Qwen2.5 VL is a large multimodal model developed by the Qwen Team.

You can use Qwen2.5 VL to:

  1. Ask questions about images (Visual Question Answering)
  2. Recognize objects and landmarks worldwide with high accuracy
  3. Precisely locate objects using bounding boxes or points (Object Grounding)
  4. Extract and understand text from images with enhanced multi-language OCR
  5. Parse and analyze documents using the unique QwenVL HTML format
  6. Understand videos (including hour-long videos) and locate specific events
  7. Generate structured JSON outputs for coordinates and attributes
  8. Act as a visual agent for computer and phone interfaces

Installation

To use Qwen2.5 VL with the Inference SDK, install:

pip install inference-sdk

How to Use Qwen2.5 VL (Visual Question Answering)
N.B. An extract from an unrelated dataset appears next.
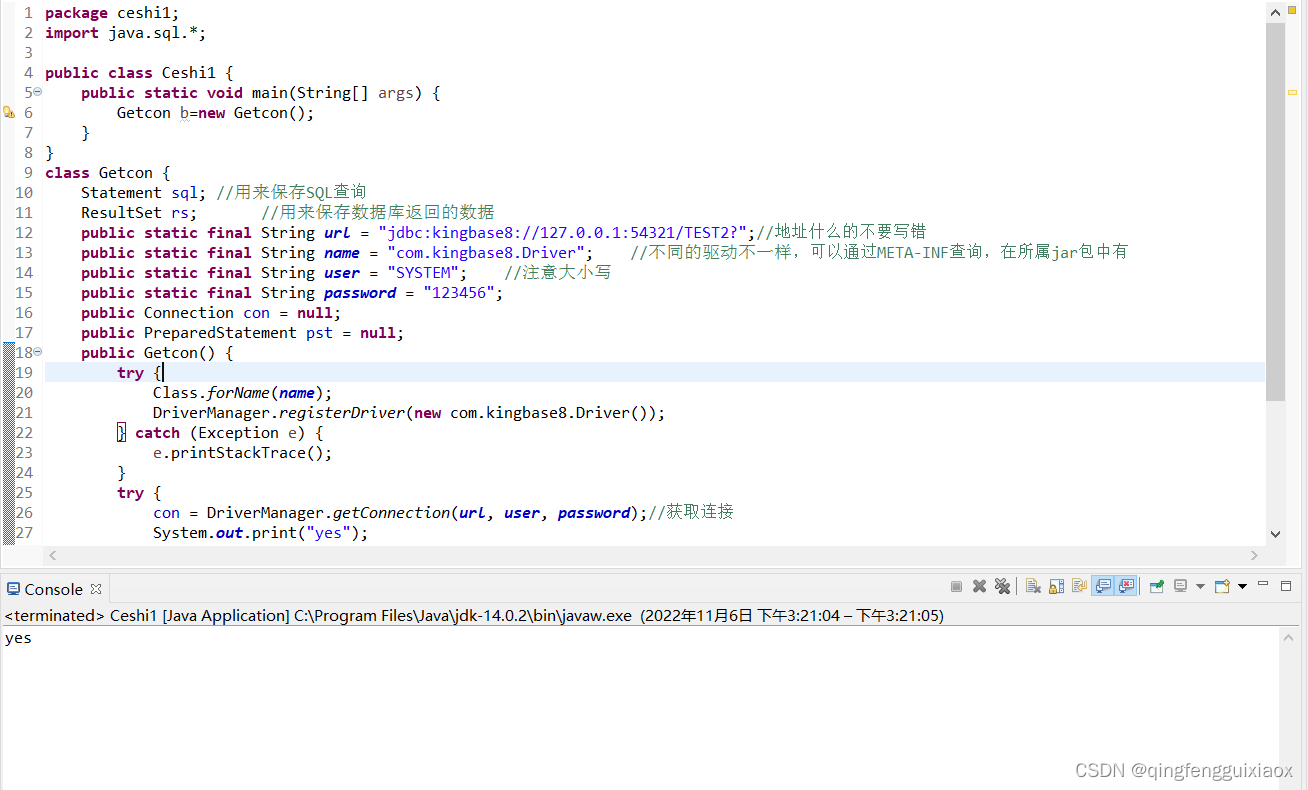This screenshot has height=790, width=1308.
Task: Toggle Show Console When Standard Out Changes
Action: pyautogui.click(x=1102, y=586)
Create a new Python file called app.py and add the following code:

from inference_sdk import InferenceHTTPClient

def run_qwen25_inference():
    # Create a client pointing to your inference server
    client = InferenceHTTPClient(
        api_url="http://localhost:9001",  # You can also use a remote server if needed
        api_key="YOUR_API_KEY"            # Optional if your model requires an API key
    )

    # Invoke the model with an image and a prompt
    result = client.run_workflow(
        workspace_name="YOUR_WORKSPACE_NAME",  # Replace with your workspace name
        workflow_id="image-text/93",           # The model or workflow id
        images={
            "image": "https://media.roboflow.com/dog.jpeg"  # Can be a URL or local path
        },
        parameters={
            "prompt": "Tell me something about this dog!"
        }
    )

    print(result)

if __name__ == "__main__":
    run_qwen25_inference()

In this code, we: 1. Create an Inference HTTP client that connects to your inference server 2. Specify an image (either by URL or local path) 3. Define a prompt to ask about the image 4. Run the model and print the results

To use Qwen2.5 VL with Inference, you will need an API key. If you don't already have a Roboflow account, sign up for a free Roboflow account.

How to Use Qwen2.5 VL (Object Detection)

Create a new Python file called object_detection.py and add the following code:

from inference_sdk import InferenceHTTPClient
import json
import supervision as sv
import numpy as np
from PIL import Image

def run_qwen25_object_detection():
    # Create a client pointing to your inference server
    client = InferenceHTTPClient(
        api_url="http://localhost:9001",
        api_key="YOUR_API_KEY"
    )

    # Path to your local image
    image_path = "path/to/your/image.jpg"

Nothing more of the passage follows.